Excerpt to read:

Abstract
Purpose:
Positron emission tomography remains the most important medical imaging technique for noninvasive imaging. Advances in radiotracer design, particularly those based on antibody(-formats), have broadened diagnostic applications. While minibodies and nanobodies stand out among antibody-type radiotracers due to their unique characteristics and pharmacokinetics, a direct comparison between these formats remains unexplored. In this study, we generated a so-called minabody, a minibody-like protein consisting of a nanobody fused to a CH3 domain, and compared it with its nanobody counterpart in vitro and in vivo upon labeling with various PET radionuclides.
Methods:
A previously developed human TIGIT-targeting nanobody was reformatted to a minabody format to allow head-to-head comparison of both formats. The minabody and nanobody formats were compared in vitro for binding, specificity and stability. The minabody and/or nanobody formats were labeled with copper-64, gallium-68 or fluor-18 for non-invasive imaging of human TIGIT-expressing tumors by PET/CT over time.
Results:
The minabody format showed higher binding affinities compared to the nanobody format. Despite lower binding affinity, the nanobody format outperformed the minabody format as PET imaging tracer showing higher specificity and allowing imaging of human TIGIT expression from 1 to 48 h post-injection upon labeling with copper-64. In addition, copper-64 showed superior tumor uptake and contrast for nanobody imaging compared to gallium-68 and fluor-18.
Conclusion:
This study describes the first head-to-head comparison between the minibody and nanobody format for PET imaging. Our results underscore the importance of considering both targeting vector format and the radionuclide to achieve accurate and high-quality PET imaging.
Keywords:
Minabody; Minibodies; Nanobodies; Nuclear imaging; PET imaging.

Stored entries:
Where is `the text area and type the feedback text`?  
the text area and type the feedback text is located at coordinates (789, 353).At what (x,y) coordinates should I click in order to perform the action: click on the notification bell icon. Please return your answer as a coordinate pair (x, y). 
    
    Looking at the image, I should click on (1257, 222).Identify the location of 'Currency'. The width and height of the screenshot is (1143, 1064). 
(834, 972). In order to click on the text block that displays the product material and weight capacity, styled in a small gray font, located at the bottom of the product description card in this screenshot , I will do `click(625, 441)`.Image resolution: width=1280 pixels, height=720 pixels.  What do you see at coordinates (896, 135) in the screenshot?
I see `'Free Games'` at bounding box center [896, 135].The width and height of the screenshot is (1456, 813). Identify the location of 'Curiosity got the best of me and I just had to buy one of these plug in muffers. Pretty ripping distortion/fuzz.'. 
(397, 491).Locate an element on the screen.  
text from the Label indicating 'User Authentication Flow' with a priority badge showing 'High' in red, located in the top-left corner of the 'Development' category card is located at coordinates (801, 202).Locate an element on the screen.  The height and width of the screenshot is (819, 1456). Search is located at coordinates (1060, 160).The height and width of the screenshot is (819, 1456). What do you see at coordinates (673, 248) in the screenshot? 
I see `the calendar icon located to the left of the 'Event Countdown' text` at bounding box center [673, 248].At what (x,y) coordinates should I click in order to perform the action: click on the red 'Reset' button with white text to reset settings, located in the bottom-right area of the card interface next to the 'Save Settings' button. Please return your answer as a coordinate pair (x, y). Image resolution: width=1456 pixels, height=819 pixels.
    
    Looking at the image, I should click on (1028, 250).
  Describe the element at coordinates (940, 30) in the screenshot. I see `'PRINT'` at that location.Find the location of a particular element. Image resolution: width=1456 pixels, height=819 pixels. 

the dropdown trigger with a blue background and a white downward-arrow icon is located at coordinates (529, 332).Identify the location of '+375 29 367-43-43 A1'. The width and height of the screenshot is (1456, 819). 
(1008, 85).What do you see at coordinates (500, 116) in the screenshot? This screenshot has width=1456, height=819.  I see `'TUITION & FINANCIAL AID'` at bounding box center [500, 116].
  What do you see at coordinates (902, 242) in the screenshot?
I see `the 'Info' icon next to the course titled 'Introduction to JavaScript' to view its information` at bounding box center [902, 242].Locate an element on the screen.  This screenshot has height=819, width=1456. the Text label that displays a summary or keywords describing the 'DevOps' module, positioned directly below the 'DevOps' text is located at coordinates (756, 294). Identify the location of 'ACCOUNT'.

Problem description: Transcribe the abstract comparing minabody and nanobody PET tracers in full, word for word. The entries play no part in the work here.

Reply:
Abstract
Purpose:
Positron emission tomography remains the most important medical imaging technique for noninvasive imaging. Advances in radiotracer design, particularly those based on antibody(-formats), have broadened diagnostic applications. While minibodies and nanobodies stand out among antibody-type radiotracers due to their unique characteristics and pharmacokinetics, a direct comparison between these formats remains unexplored. In this study, we generated a so-called minabody, a minibody-like protein consisting of a nanobody fused to a CH3 domain, and compared it with its nanobody counterpart in vitro and in vivo upon labeling with various PET radionuclides.
Methods:
A previously developed human TIGIT-targeting nanobody was reformatted to a minabody format to allow head-to-head comparison of both formats. The minabody and nanobody formats were compared in vitro for binding, specificity and stability. The minabody and/or nanobody formats were labeled with copper-64, gallium-68 or fluor-18 for non-invasive imaging of human TIGIT-expressing tumors by PET/CT over time.
Results:
The minabody format showed higher binding affinities compared to the nanobody format. Despite lower binding affinity, the nanobody format outperformed the minabody format as PET imaging tracer showing higher specificity and allowing imaging of human TIGIT expression from 1 to 48 h post-injection upon labeling with copper-64. In addition, copper-64 showed superior tumor uptake and contrast for nanobody imaging compared to gallium-68 and fluor-18.
Conclusion:
This study describes the first head-to-head comparison between the minibody and nanobody format for PET imaging. Our results underscore the importance of considering both targeting vector format and the radionuclide to achieve accurate and high-quality PET imaging.
Keywords:
Minabody; Minibodies; Nanobodies; Nuclear imaging; PET imaging.